Sergeant Minogue features in all six of Brady’s first series such as A Stone in the Heart, A Carra King, Kaddish in Dublin. He has no opinion of empty authority, cherishes his warm and wonderful wife and tries to deal with a rebellious son and only slightly less feisty daughter. He comes through as a real person one would enjoy knowing.
The astonishing thing is that Brady did not work in the Garda or grow up in such a family. All his books come from his imagination, doubtless primed by his early life and possibly lit by some nostalgia. The IRA and Northern Ireland “troubles” are central to his stories.

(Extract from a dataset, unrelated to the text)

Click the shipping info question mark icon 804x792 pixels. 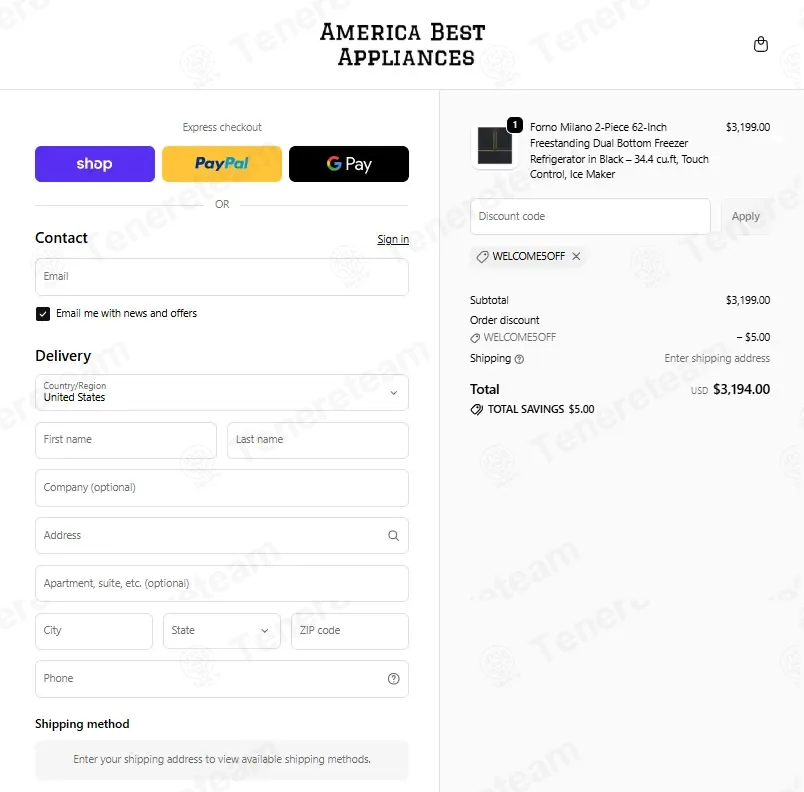[519, 359]
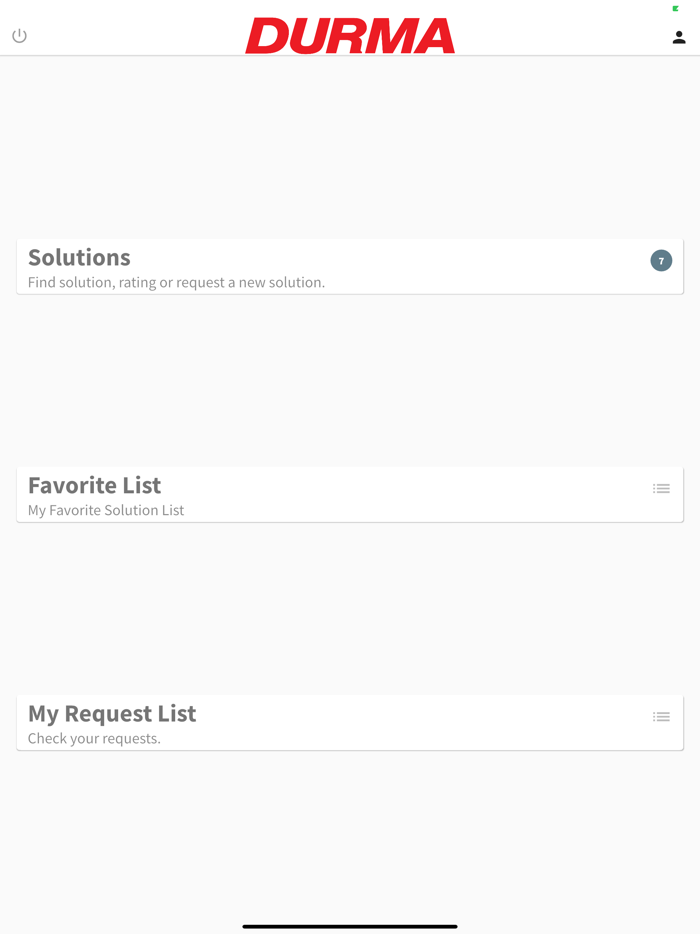Tap the home indicator bar at bottom

point(350,926)
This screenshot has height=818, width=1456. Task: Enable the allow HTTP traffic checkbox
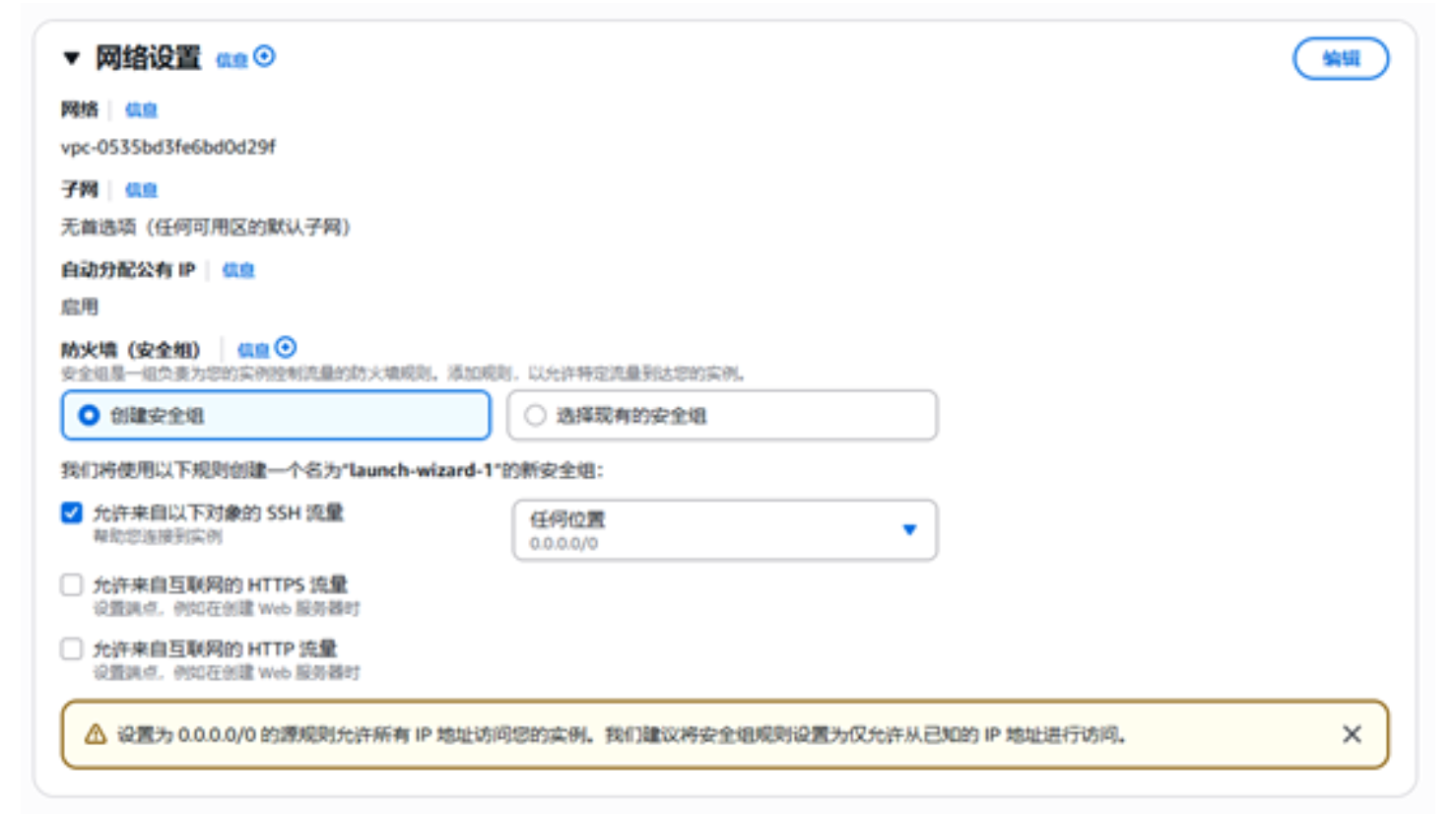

The idea that the detective is a fallible human being is quite recent, a concession to modern “touchy-feely” sensibility. Some examples of the breed are P.D. James’ Adam Dalgliesh, a moody poet with a secret inner life, Sue Grafton’s Kinsey Milhone and Cara Black’s Aimée Leduc.
Marcia Muller’s books usually feature Sharon McCone, a very complicated human being. Bill Pronzini, Muller’s husband, writes very hardboiled books about a man with no name, but there is no mistaking his attitudes and prejudices. Both writers set their work in California, and often the Bay area, a very pleasing feature for us.
Lest this essay be accused of reverse sexism, I shall round it out with comments about Georges Simenon, and “Baantjer” (pseudonym of a very prolific Dutch writer). Simenon was born in Belgium but spent most of his life in France. Inspector Maigret has seen everything and has vast experience of the more unpleasant side of life. Simenon is extremely economical with words. All his stories are brief but within a few paragraphs one knows precisely who the characters are and how they are likely to behave. He achieves this without making Maigret a stick figure.
Baantjer writes about Inspector de Kok, “De Kok with a K”. De Kok is a cariacature, a figure who is always exactly the same in every book, but no one else tells such unusual stories about the underworld of Amsterdam and its environs. Baantjer spent 30 years in the Amsterdam police force. Both Madame Maigret and Mevrouw De Kok are placid, comfortable figures in barely two dimensions. They make lunch on cue and serve their husbands’ colleagues with snacks and drinks at the post mortems of the cases.